2. Custom argument subclasses with friend access
If you want a fully code-only cheat, derive your own argument subclass that exposes the configuration:
UCLASS()
class MYGAME_API UMyFloatArg : public UBlueprintCheatFloatArgument
{
GENERATED_BODY()
public:
void Configure(int32 InPosition, bool bInOptional,
TOptional<float> InDefault,
TOptional<float> InMin, TOptional<float> InMax)
{
Position = InPosition;
bOptional = bInOptional;
DefaultValue = InDefault;
MinValue = InMin;
MaxValue = InMax;
}
};A subclass can read its base's protected members, so this works
without explicit friend. Then in your cheat constructor:
UMyCheat_Damage::UMyCheat_Damage()
{
UMyFloatArg* Amount = NewObject<UMyFloatArg>(this);
Amount->Configure(/*Position*/ 0, /*Optional*/ false,
/*Default*/ 1.f, /*Min*/ 0.f, /*Max*/ 1000.f);
NamedExpectedArguments.Add(TEXT("Amount"), Amount);
}Console parsing example
The default TryToParseStringArguments walks NamedExpectedArguments
sorted by Position, applies defaults / optionals, and calls
ParseString on each matching token.
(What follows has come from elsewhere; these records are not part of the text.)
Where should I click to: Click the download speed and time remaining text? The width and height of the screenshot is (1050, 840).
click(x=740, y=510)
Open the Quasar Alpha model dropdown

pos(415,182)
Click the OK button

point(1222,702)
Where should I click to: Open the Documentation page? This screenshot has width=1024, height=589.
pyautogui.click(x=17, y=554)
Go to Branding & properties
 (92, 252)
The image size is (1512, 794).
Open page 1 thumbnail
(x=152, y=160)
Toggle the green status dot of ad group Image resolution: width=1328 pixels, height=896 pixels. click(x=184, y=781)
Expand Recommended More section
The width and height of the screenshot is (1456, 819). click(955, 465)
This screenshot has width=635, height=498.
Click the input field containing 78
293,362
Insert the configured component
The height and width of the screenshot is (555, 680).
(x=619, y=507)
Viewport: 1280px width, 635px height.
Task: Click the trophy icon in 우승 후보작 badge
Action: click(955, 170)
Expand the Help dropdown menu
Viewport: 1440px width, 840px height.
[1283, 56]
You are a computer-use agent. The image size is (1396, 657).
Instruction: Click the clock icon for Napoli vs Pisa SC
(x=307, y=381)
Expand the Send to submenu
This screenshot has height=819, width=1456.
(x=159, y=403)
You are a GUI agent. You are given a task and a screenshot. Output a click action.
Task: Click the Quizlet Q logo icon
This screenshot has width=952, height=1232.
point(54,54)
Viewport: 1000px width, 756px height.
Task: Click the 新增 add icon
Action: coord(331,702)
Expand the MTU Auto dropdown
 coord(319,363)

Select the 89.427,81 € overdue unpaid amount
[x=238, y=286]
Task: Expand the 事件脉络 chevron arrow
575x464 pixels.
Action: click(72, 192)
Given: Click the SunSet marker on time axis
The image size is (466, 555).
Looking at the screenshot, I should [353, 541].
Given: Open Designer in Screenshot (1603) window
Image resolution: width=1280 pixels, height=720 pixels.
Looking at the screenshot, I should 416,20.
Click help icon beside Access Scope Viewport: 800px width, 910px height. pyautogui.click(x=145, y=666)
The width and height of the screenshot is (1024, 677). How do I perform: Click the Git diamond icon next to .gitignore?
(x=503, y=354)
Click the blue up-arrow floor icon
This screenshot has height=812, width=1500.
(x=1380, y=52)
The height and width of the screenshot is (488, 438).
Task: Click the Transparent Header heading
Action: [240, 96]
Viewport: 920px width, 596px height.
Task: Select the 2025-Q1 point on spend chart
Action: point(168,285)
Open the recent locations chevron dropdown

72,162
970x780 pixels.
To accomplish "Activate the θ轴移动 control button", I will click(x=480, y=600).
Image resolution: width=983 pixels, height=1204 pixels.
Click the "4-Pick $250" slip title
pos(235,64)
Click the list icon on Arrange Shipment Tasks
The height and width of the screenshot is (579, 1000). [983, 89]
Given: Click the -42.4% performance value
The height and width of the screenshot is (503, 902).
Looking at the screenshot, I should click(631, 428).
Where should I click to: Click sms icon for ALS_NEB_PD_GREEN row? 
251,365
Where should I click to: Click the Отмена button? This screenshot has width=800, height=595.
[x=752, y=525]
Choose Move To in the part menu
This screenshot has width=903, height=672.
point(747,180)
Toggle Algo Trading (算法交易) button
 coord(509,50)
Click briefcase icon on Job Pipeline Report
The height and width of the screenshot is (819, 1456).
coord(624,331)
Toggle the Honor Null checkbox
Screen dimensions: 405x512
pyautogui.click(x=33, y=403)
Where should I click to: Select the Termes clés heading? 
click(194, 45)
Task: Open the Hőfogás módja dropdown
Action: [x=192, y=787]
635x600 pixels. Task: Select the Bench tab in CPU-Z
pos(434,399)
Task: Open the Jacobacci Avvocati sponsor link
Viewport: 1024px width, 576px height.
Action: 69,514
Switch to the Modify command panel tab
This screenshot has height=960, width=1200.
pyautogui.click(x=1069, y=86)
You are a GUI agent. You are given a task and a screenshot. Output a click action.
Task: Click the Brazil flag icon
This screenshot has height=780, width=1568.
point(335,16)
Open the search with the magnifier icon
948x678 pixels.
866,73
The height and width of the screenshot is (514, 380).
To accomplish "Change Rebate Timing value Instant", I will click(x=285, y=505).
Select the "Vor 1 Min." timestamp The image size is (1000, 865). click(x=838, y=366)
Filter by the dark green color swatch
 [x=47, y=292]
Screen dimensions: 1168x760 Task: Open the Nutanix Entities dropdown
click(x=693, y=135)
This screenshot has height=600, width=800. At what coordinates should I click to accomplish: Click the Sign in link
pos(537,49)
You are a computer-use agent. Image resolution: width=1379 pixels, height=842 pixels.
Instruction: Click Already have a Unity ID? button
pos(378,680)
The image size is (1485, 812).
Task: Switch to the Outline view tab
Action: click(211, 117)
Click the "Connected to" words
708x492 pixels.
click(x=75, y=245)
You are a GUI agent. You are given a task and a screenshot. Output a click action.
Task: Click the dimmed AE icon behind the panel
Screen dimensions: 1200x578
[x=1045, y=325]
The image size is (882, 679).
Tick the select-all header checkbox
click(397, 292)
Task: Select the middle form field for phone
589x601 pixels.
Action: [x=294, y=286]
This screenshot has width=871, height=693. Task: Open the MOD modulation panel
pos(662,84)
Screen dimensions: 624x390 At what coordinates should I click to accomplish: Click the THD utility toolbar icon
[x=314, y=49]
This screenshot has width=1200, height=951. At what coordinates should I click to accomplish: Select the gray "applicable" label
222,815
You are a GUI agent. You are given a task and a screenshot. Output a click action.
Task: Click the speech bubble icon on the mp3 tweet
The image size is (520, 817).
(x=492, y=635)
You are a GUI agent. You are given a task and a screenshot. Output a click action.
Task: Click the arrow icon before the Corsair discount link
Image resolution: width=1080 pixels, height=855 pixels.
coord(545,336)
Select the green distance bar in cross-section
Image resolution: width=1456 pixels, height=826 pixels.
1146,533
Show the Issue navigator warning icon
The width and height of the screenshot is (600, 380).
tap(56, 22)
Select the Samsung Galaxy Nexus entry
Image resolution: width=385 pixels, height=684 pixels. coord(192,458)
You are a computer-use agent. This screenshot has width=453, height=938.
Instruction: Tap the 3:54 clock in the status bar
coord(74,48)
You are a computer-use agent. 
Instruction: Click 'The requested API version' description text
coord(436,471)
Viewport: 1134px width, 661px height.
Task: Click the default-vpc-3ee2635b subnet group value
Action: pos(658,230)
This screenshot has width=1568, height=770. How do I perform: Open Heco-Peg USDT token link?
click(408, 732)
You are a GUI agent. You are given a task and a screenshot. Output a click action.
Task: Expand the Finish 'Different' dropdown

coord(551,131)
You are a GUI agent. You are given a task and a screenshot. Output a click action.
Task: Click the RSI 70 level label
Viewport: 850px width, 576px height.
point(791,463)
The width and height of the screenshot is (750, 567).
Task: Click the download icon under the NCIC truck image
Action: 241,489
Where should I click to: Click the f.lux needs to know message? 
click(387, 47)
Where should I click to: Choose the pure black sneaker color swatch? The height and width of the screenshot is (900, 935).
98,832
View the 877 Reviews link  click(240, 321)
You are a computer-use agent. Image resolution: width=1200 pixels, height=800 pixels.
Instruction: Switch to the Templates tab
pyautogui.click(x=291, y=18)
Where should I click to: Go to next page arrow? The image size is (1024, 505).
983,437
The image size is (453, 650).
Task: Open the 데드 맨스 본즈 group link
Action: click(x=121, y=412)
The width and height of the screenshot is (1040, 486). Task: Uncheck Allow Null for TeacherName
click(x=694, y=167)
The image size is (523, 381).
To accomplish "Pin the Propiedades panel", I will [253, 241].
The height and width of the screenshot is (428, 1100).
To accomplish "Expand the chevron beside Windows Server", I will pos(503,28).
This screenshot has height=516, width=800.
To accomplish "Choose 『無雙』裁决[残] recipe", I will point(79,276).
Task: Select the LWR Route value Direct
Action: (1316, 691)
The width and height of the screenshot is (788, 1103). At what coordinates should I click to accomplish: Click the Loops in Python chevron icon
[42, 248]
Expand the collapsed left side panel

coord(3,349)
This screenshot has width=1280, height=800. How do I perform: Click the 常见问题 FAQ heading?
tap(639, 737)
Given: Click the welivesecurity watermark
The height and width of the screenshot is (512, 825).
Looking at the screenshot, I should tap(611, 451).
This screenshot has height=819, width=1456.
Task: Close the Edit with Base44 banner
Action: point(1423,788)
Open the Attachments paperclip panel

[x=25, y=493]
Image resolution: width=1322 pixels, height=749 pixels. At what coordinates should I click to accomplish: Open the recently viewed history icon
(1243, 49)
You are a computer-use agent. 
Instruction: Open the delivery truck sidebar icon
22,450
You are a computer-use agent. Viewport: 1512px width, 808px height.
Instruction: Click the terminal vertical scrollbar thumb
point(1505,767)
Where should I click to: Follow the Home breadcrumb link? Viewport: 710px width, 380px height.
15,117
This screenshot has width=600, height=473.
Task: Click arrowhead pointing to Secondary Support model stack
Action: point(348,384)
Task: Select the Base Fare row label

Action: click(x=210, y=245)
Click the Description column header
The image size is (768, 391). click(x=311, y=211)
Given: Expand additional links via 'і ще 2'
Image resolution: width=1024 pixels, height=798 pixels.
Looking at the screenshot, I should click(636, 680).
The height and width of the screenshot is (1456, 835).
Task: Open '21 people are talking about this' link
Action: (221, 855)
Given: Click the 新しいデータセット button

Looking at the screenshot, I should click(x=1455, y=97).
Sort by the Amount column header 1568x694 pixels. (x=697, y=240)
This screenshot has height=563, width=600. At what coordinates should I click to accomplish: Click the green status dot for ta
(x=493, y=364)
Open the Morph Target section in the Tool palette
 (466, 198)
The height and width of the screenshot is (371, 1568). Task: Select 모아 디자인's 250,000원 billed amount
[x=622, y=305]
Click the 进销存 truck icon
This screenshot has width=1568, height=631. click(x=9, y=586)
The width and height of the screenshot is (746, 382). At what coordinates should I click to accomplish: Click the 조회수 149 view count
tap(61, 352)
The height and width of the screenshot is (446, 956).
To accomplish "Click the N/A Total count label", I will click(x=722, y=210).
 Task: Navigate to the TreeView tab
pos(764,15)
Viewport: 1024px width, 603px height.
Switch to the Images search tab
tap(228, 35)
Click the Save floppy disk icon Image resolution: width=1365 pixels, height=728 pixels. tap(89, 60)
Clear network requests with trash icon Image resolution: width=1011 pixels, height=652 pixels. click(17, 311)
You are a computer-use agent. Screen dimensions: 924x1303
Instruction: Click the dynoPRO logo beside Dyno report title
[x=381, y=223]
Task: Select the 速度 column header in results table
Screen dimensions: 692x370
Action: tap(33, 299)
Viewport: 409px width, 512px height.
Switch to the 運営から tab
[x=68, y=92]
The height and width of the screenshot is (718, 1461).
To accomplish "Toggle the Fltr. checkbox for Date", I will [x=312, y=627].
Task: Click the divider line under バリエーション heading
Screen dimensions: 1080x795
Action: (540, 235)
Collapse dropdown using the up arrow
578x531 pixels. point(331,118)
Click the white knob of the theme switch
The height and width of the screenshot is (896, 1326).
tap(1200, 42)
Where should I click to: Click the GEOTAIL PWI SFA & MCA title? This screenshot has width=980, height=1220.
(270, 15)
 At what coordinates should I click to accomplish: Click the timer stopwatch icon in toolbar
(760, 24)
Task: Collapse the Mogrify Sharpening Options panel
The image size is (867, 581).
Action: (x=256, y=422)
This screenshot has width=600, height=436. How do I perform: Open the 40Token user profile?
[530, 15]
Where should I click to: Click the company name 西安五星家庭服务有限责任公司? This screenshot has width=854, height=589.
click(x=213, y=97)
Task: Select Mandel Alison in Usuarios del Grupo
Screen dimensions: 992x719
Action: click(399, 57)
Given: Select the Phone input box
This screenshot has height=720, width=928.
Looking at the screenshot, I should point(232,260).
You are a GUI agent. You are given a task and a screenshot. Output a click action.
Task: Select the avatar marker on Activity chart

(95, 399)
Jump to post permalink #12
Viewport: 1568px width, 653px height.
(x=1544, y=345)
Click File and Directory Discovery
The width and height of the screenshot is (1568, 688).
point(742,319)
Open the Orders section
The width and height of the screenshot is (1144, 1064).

Given:
Position 0 : Multiplier (float, default 1.0)
Position 1 : Duration (float, optional)| Console input | Result |
|---|---|
cheat | Multiplier = 1.0 (default), Duration not set. |
cheat 2.5 | Multiplier = 2.5, Duration not set. |
cheat 2.5 10 | Multiplier = 2.5, Duration = 10. |
cheat foo | Parse failure; outcome message names the offending argument. |
If Multiplier had no default and was not optional, the bare cheat
invocation would fail with Argument Multiplier is required but was not specified or defaulted.